Politics of Self-Alienation versus Politics of Service
- By : Anirban Ganguly
- Category : Articles
The general election of 2019 is about six months away. We have reached the last mile, five years of unrelenting action, of undiminished ideation, of indefatigable implementation is completing a first full circle. The struggle between the “politics of self-alienation” and the “politics of service” is also intensifying in this last leg. Subversion, instability, abuse, lies, deceit and false propaganda are some of the instruments in this struggle. Those whose politics stand on self-alienation are taking recourse to these.
The ascent of Prime Minister Narendra Modi has meant the preponderance of the politics of service and of self-discovery; it signified the slowing down of the politics of self-alienation that had hitherto dominated India’s collective political consciousness in the decades that followed independence. In the last five years Modi has attempted to articulate, structure and draw an Indian grand narrative and he has based his entire effort on the discourse of the politics of service.
The politics of self-alienation is best described by Ram Swarup, one of the pre-eminent political philosophers of post-independent India, who describes it as “dogmatic and sloganised.”
The politics of self-alienation, argues Ram Swarup, “stirs up regional and communal differences and uses minorities in order to perpetuate a party or dynastic rule, or to set up a dictatorship of one kind or another.
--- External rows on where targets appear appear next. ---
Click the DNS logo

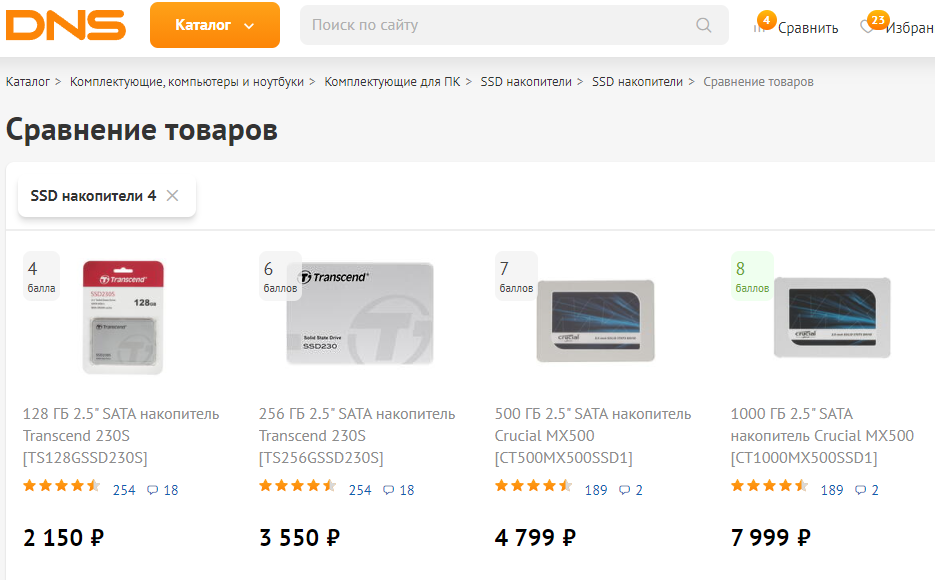click(66, 25)
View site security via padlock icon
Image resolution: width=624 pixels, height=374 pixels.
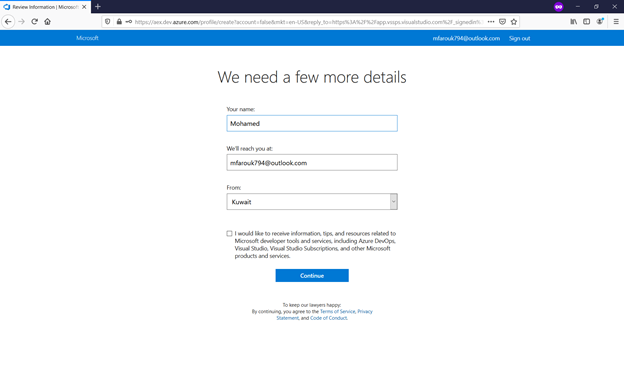coord(119,22)
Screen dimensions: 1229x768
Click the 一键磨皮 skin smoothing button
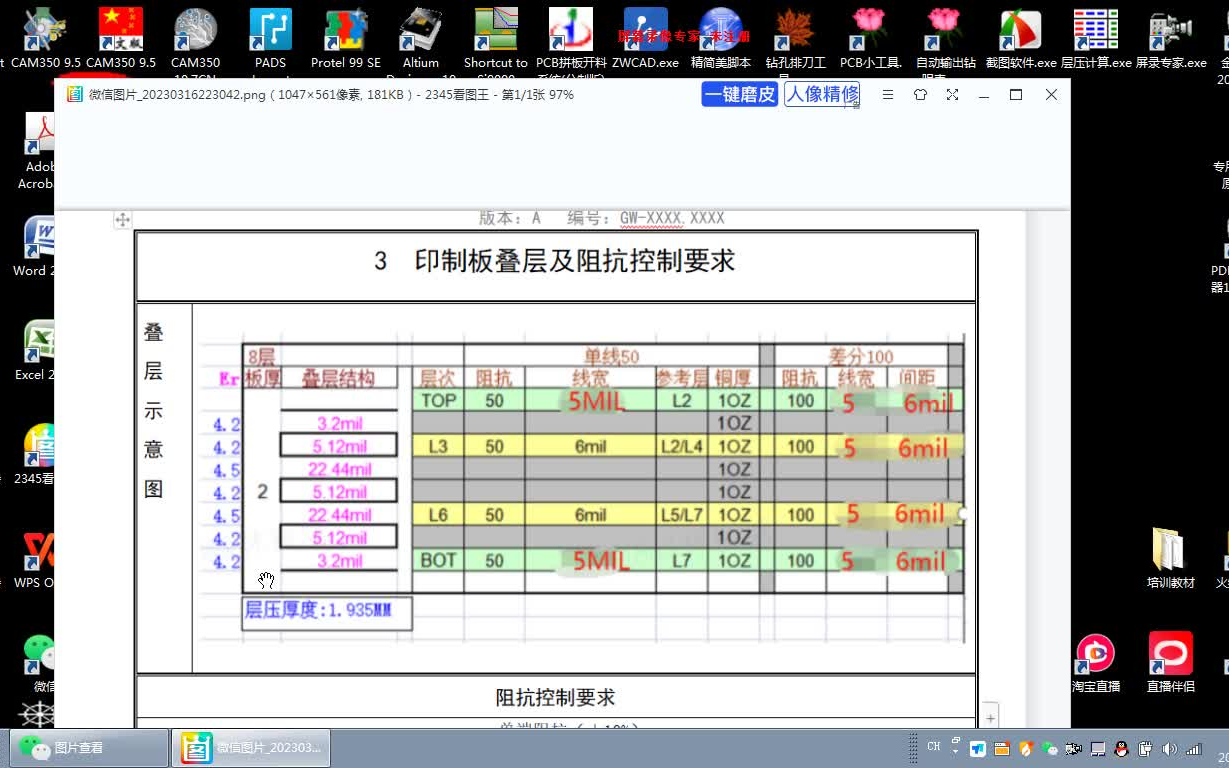[739, 93]
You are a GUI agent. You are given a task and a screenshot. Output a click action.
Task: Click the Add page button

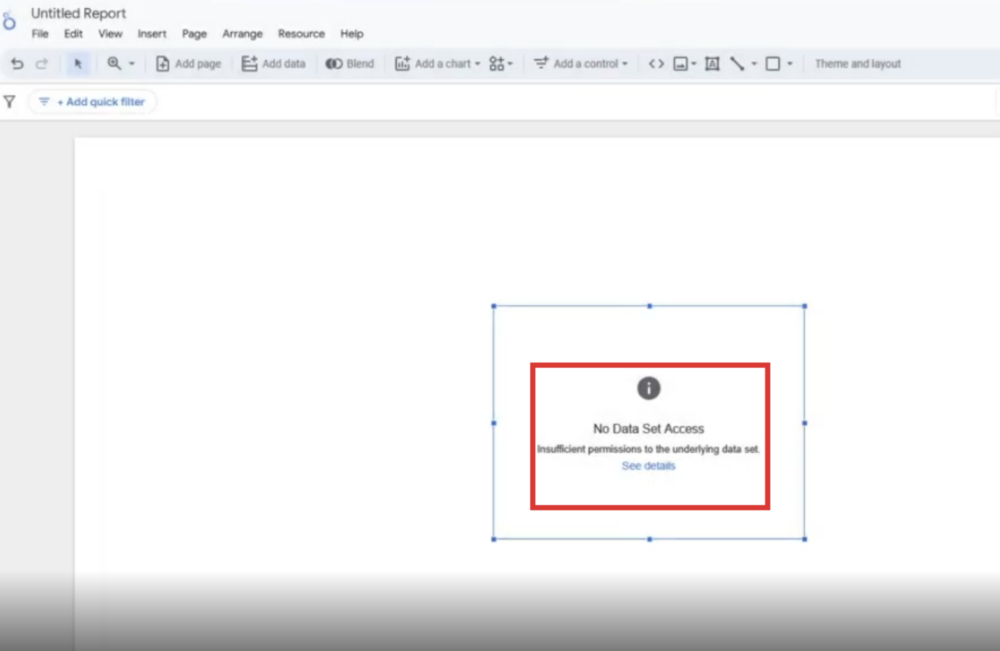(188, 64)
It holds common people in low estimation…It regards them as backward, superstitious, ignorant, illiterate. This view gives rise to its own politics of fraud, force and imposition…” Such a politics negates any effort at creating a grand narrative for India. The politics of the communist parties and of the Congress – both in the past and the present – exactly fits into the description of the politics of self-alienation.
Prime Minister Modi’s ascent in 2014 posed a formidable challenge to this brand and texture of politics, which for decades, had burdened and convulsed India. Rahul Gandhi’s Congress continues to resort to it having mastered the politics of fraud and force while some other parties like the Trinamool Congress in West Bengal, at a regional level, have mastered such a politics. The communist parties, in their heydays, were adept at peddling the politics of self-alienation and the Maoists-Naxals and their intellectual drumbeaters continue to perpetuate it.
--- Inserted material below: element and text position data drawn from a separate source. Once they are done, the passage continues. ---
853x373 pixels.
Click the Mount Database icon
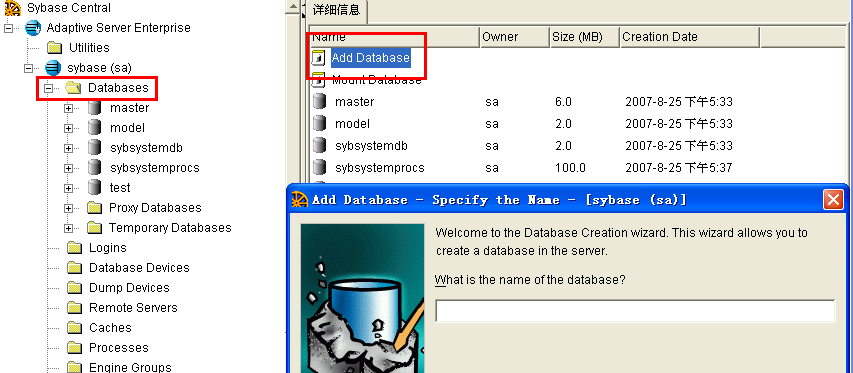[320, 80]
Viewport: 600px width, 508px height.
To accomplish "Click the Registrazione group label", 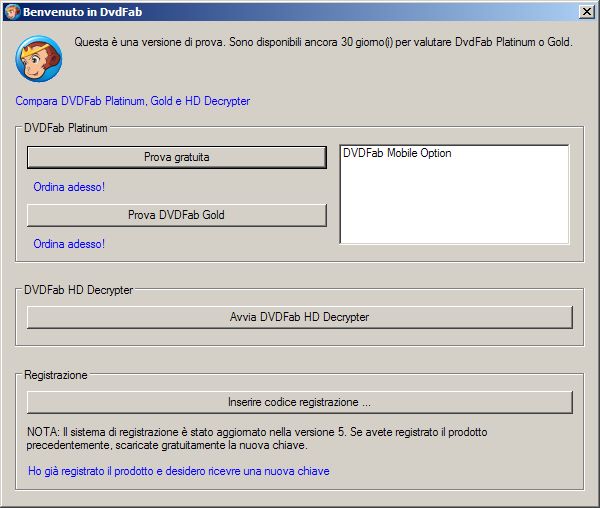I will (x=56, y=375).
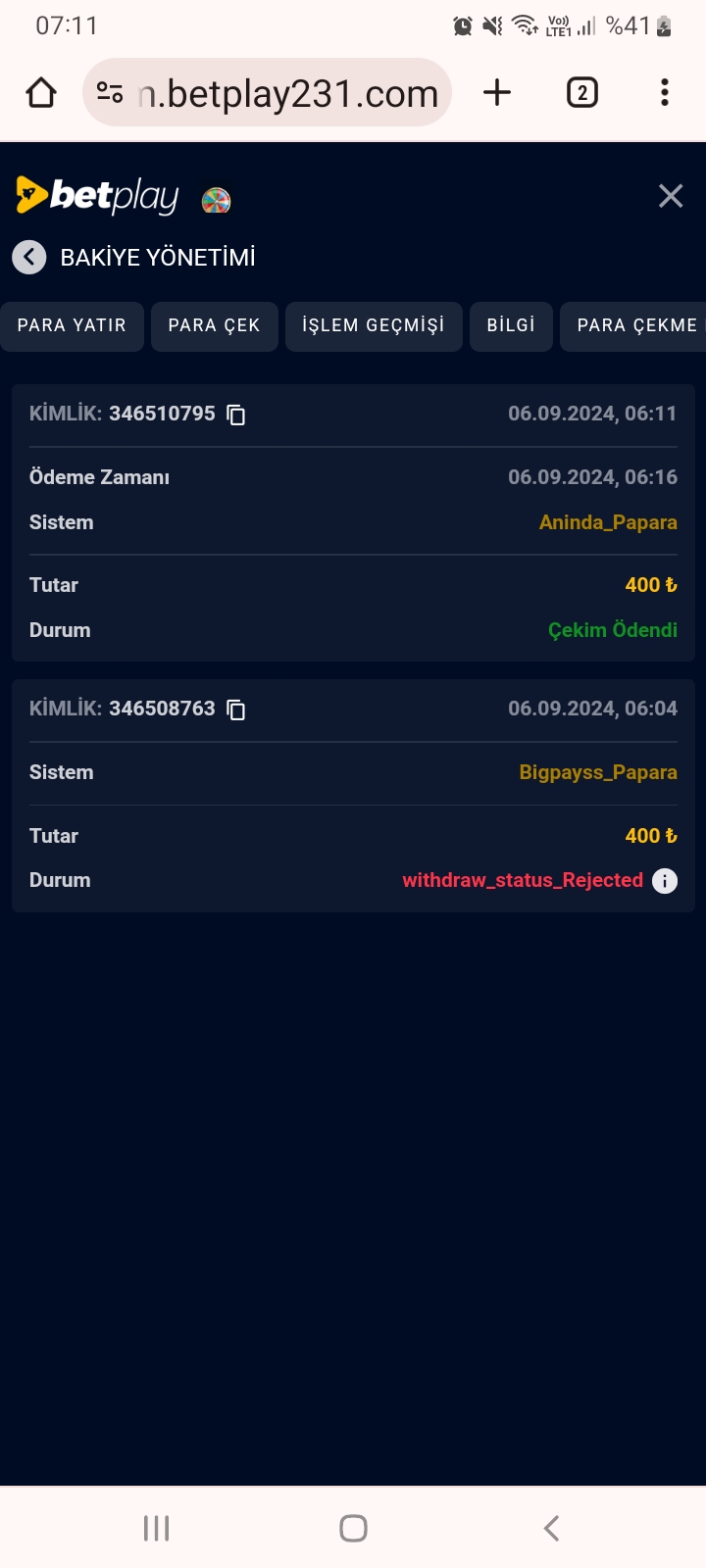
Task: Copy transaction ID 346510795
Action: tap(236, 415)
The Rahul Gandhi led Congress is leading the charge of the “politics of self-alienation.” A party of the privileged and led by the privileged with a shrinking base, it has generated social tensions, has worked to erode institutional credibility and has repeated lies ad nauseam to derail our national march towards self-reliance.
Prime Minister Modi, on the other hand, represents the “politics of service.” Such a politics, in the words of Ram Swarup, “requires the capacity to see in common people, even in the midst of their poverty, a new dignity and beauty, new qualities of the mind and the heart”, such an approach, he argues, “makes us give them due respect and honour; this alone develops in us those qualities of humility, tolerance and understanding, so necessary for any deeper work.” Modi’s governance narrative emphasises on ushering in a “new dignity” for the marginalised, it has aimed at actualising that dignity.
The mindless call for “Modi Hatao” thus is being given by those who thrive on the “politics of self-alienation”, for them “politics of service” is claptrap, for Prime Minister Modi it is an article of faith.